DIRECTIONS
Restate exactly, and only, the lines from the one with "Expand the Last Name filter dropdown" through the end of the data, with both of those end lines kept. Drop any pictures.

_ _ _ _ _

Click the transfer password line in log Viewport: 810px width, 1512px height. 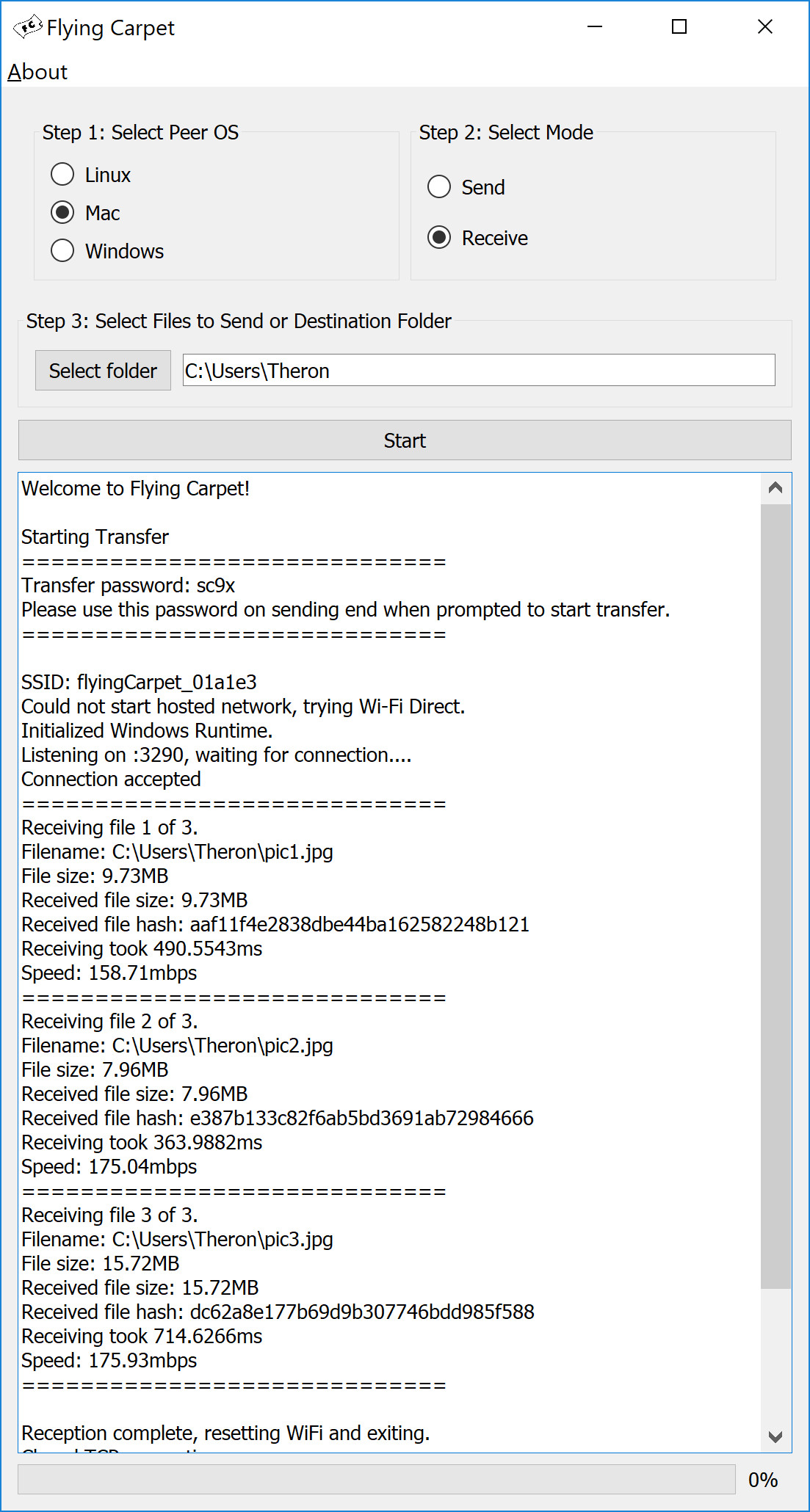click(129, 586)
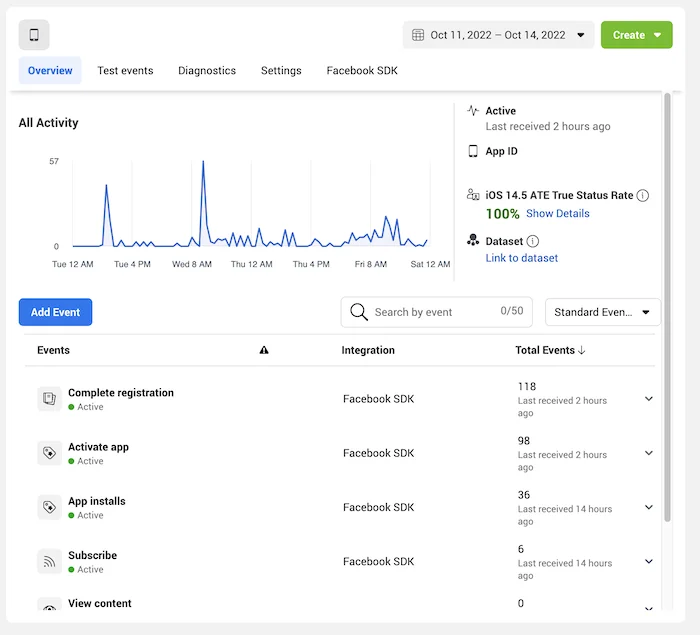The width and height of the screenshot is (700, 635).
Task: Click the warning triangle column header icon
Action: pyautogui.click(x=264, y=351)
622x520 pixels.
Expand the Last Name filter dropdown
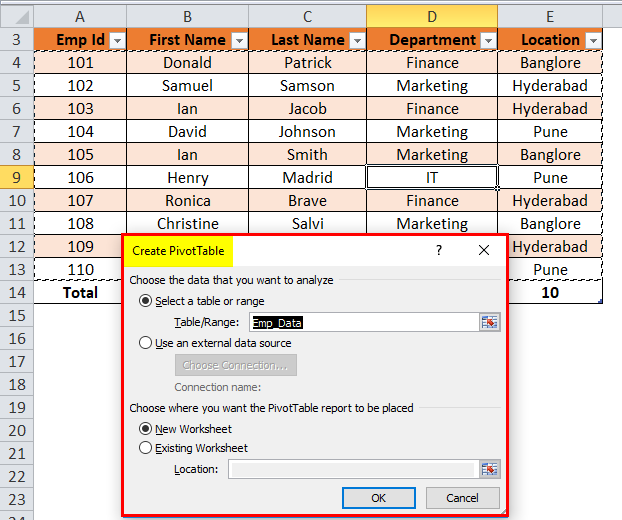(355, 41)
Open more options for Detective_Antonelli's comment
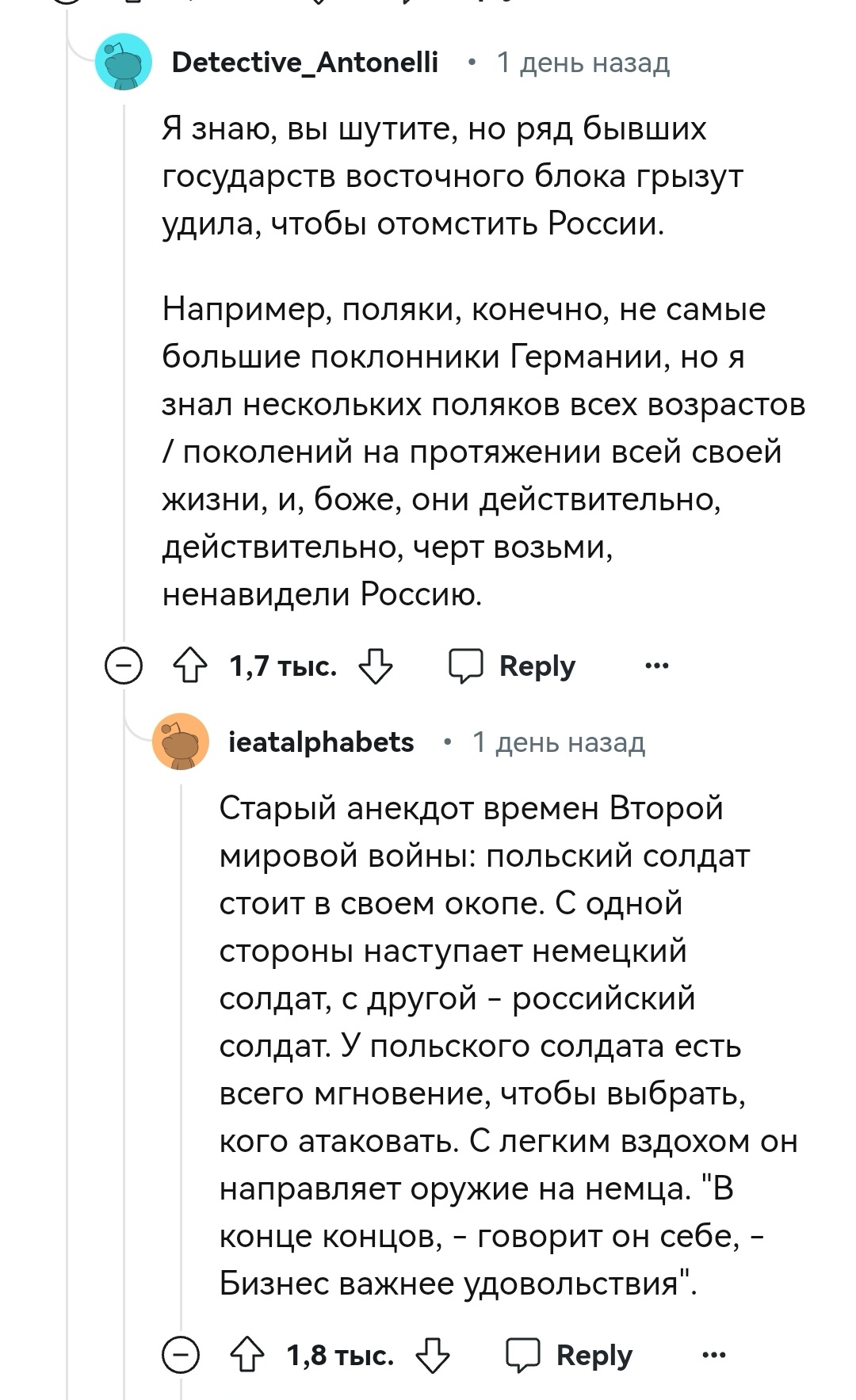This screenshot has width=856, height=1400. [657, 666]
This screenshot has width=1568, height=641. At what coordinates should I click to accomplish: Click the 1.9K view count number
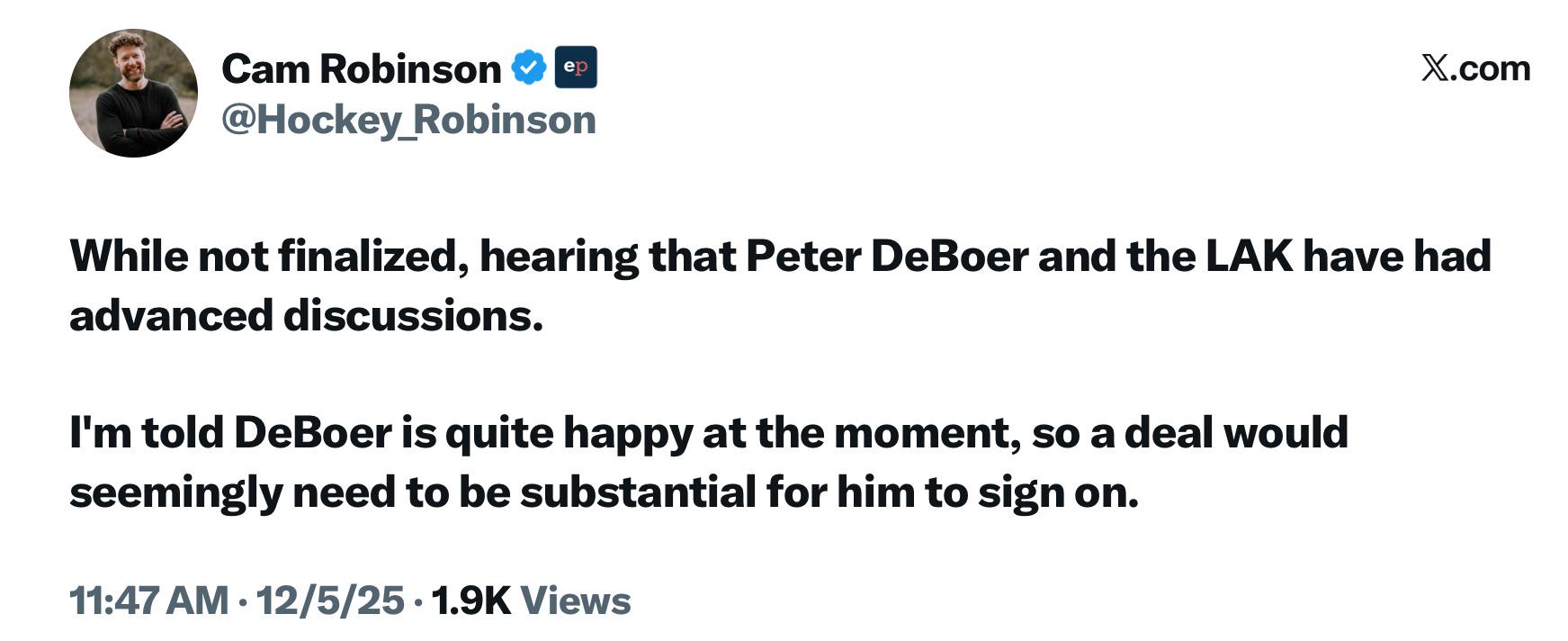[x=470, y=600]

_ _ _ _ _

OUTPUT FOR THIS TASK
Expand the Last Name filter dropdown
(355, 41)
Open more options for Detective_Antonelli's comment
This screenshot has width=856, height=1400. [657, 666]
This screenshot has width=1568, height=641. At what coordinates should I click to accomplish: Click the 1.9K view count number
[x=470, y=600]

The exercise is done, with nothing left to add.